◆ Your task
The answer is to be an exact copy of the lines below running from the line with "Open the Classic FM station logo" down to the line with "Open Pajot's profile", both ends included, and nothing more.

Records excerpted from a collection:
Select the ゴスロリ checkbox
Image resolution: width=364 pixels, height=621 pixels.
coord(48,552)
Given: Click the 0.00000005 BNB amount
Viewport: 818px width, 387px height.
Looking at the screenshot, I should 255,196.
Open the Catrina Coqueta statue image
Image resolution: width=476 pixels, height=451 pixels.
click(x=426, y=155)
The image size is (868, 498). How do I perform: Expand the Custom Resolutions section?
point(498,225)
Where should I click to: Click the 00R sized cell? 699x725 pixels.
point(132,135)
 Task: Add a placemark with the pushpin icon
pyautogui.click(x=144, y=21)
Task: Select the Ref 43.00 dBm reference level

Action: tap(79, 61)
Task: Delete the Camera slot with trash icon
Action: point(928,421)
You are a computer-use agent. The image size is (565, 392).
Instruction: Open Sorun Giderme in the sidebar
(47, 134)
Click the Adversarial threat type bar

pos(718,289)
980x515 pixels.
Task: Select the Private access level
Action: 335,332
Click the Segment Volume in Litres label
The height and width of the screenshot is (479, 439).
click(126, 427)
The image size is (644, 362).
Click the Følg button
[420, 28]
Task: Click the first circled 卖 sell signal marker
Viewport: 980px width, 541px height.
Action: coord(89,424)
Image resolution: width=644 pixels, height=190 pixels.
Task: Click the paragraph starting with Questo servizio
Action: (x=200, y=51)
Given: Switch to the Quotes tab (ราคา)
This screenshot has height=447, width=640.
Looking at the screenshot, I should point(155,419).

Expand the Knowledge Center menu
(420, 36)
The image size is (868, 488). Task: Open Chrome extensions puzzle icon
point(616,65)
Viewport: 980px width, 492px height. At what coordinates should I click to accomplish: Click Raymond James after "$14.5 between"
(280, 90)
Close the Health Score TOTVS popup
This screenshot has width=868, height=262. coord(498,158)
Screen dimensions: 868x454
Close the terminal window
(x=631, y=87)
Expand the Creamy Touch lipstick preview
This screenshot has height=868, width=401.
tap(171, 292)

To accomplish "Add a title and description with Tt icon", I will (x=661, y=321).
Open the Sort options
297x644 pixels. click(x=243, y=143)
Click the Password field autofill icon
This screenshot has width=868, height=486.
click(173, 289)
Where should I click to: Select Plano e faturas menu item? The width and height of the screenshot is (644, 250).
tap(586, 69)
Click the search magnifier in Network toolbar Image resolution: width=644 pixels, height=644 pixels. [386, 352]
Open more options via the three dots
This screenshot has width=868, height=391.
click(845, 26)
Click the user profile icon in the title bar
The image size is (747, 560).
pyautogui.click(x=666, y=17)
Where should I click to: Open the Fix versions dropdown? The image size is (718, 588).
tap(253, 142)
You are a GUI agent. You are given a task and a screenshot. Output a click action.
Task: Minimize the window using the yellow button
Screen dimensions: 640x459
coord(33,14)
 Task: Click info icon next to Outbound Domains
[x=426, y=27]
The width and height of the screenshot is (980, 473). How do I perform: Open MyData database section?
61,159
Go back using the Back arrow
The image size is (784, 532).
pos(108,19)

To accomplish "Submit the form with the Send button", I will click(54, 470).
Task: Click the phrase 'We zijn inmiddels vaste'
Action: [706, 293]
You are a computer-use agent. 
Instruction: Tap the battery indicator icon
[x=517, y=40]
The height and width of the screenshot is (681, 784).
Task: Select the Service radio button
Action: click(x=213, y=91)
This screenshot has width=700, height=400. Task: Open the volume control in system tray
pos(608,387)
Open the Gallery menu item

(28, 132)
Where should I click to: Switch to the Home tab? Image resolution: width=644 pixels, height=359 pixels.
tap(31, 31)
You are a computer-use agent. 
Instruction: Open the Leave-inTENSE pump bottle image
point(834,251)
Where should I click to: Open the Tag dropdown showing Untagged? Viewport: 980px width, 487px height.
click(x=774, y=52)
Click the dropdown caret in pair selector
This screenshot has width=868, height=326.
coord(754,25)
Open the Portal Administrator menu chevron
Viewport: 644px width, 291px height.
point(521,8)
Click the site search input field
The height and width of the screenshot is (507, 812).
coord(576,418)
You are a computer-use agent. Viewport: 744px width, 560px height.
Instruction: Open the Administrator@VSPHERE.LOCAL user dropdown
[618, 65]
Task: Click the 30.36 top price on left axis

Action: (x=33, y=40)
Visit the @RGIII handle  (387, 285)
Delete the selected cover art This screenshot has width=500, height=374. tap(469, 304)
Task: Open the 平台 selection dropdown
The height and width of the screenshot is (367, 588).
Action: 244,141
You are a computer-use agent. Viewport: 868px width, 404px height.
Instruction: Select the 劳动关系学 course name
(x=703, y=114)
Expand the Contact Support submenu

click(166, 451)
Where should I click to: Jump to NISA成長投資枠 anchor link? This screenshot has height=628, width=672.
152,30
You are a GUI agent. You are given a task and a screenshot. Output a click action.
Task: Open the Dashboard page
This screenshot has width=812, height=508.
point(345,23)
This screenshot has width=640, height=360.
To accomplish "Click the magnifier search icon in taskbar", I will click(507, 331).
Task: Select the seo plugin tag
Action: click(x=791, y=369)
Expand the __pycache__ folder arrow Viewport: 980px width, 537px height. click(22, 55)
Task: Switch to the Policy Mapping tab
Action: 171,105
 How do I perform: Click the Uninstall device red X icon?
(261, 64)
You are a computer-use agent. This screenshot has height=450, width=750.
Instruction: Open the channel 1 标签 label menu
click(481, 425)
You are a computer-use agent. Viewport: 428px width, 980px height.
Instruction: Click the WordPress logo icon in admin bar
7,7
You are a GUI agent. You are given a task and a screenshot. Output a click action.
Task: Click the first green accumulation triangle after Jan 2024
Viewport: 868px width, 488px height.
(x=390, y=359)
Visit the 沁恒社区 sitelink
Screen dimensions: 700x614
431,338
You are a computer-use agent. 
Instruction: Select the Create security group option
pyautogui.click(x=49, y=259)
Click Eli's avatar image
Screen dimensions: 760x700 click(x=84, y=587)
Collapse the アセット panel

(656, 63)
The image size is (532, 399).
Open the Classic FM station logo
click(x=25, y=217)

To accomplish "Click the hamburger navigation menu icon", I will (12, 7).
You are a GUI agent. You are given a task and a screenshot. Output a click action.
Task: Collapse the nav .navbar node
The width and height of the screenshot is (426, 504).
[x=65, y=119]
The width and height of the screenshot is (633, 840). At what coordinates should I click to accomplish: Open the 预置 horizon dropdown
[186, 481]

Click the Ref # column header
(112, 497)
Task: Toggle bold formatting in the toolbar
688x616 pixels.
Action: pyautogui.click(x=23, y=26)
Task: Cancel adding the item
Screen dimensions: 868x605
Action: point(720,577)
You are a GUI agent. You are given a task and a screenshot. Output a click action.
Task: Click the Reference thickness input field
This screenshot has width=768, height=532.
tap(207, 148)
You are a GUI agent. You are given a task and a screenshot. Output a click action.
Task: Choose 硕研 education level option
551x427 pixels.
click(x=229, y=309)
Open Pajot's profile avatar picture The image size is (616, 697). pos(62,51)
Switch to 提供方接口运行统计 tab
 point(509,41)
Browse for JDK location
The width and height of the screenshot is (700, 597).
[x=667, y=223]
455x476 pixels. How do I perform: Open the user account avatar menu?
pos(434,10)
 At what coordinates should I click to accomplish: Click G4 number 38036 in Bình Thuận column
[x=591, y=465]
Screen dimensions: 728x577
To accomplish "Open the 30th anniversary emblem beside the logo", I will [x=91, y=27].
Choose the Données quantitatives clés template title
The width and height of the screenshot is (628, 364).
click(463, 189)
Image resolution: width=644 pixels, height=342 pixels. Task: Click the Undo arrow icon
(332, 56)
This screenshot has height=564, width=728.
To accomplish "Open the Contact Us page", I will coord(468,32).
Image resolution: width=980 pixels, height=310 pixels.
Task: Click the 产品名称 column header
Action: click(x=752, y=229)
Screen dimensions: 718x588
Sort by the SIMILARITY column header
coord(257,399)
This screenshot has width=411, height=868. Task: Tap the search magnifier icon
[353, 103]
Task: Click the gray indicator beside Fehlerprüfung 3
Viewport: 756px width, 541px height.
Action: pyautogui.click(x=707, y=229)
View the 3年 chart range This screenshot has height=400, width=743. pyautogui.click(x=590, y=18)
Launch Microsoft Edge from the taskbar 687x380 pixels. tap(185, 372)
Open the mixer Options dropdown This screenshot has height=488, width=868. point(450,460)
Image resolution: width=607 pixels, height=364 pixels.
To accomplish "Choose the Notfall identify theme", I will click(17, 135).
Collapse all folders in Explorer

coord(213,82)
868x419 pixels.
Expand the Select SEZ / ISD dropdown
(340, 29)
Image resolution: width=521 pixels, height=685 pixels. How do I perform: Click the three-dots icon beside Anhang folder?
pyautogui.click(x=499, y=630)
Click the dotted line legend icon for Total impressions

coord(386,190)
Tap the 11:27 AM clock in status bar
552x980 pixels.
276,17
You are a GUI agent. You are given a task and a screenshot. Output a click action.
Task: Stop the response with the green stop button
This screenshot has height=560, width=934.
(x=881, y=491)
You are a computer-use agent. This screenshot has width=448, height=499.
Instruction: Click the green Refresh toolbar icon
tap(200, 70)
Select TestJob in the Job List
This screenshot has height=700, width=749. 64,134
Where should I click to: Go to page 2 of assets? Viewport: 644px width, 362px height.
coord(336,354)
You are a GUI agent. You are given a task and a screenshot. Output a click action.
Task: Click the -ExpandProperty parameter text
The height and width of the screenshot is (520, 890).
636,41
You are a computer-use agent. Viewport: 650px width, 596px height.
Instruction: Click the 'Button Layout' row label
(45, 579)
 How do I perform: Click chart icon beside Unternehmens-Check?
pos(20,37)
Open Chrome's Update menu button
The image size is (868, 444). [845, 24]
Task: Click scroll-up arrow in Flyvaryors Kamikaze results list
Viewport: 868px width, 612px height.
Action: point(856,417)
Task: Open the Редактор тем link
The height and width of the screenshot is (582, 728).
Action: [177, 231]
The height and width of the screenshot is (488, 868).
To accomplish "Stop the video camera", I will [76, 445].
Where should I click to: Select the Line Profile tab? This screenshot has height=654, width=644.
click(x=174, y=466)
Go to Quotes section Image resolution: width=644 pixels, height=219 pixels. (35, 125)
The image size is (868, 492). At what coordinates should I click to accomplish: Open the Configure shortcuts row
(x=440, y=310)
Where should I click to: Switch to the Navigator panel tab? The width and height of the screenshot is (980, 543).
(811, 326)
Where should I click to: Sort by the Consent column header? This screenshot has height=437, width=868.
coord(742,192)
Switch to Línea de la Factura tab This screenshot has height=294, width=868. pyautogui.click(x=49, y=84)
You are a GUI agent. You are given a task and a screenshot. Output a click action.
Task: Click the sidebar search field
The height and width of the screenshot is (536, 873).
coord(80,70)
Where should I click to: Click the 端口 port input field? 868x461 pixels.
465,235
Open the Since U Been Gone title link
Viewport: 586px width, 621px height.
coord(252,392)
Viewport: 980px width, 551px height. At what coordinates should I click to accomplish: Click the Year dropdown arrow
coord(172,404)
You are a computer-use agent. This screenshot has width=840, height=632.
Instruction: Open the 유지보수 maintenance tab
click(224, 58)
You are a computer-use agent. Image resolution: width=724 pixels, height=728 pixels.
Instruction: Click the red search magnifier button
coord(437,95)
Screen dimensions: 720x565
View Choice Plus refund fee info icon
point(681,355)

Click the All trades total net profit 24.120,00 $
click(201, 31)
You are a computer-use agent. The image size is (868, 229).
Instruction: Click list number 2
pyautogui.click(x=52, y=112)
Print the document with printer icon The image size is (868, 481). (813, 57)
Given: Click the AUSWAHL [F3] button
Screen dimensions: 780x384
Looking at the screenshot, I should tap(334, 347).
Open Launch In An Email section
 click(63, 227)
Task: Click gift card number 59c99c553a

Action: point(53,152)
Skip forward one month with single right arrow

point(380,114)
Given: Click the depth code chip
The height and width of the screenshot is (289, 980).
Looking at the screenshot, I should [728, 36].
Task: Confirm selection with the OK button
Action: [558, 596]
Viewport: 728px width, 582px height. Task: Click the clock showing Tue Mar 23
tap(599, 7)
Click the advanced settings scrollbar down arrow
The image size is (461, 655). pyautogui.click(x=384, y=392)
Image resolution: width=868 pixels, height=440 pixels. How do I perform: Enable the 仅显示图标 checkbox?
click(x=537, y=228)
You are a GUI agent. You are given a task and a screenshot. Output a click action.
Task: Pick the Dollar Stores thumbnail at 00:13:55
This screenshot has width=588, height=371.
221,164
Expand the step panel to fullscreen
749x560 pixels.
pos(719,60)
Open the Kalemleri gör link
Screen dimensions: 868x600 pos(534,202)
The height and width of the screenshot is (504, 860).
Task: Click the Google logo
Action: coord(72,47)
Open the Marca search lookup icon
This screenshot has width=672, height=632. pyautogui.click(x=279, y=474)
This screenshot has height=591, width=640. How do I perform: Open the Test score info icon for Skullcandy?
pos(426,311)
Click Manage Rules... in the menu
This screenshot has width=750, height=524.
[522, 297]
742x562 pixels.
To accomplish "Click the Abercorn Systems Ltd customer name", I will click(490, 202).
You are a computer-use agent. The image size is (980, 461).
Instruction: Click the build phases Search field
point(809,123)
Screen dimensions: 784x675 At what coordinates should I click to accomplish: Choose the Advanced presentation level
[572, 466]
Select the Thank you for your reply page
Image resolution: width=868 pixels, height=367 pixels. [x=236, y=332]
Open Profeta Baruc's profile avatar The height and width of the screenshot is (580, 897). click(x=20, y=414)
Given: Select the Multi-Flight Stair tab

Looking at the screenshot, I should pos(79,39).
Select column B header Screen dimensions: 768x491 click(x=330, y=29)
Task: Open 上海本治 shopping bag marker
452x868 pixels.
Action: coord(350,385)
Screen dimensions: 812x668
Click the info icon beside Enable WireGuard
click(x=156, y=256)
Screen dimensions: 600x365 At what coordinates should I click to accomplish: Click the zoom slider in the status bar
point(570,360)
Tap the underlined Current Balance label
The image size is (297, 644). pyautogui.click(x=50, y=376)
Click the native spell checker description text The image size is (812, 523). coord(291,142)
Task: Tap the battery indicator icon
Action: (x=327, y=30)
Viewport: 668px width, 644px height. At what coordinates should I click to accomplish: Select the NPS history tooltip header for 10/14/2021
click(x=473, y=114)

◆ Result of this task
Open the Classic FM station logo
click(x=25, y=217)

To accomplish "Click the hamburger navigation menu icon", I will (12, 7).
You are a GUI agent. You are given a task and a screenshot. Output a click action.
Task: Collapse the nav .navbar node
The width and height of the screenshot is (426, 504).
[x=65, y=119]
The width and height of the screenshot is (633, 840). At what coordinates should I click to accomplish: Open the 预置 horizon dropdown
[186, 481]

Click the Ref # column header
(112, 497)
Task: Toggle bold formatting in the toolbar
688x616 pixels.
Action: pyautogui.click(x=23, y=26)
Task: Cancel adding the item
Screen dimensions: 868x605
Action: point(720,577)
You are a GUI agent. You are given a task and a screenshot. Output a click action.
Task: Click the Reference thickness input field
This screenshot has width=768, height=532.
tap(207, 148)
You are a GUI agent. You are given a task and a screenshot. Output a click action.
Task: Choose 硕研 education level option
551x427 pixels.
click(x=229, y=309)
Open Pajot's profile avatar picture The image size is (616, 697). pos(62,51)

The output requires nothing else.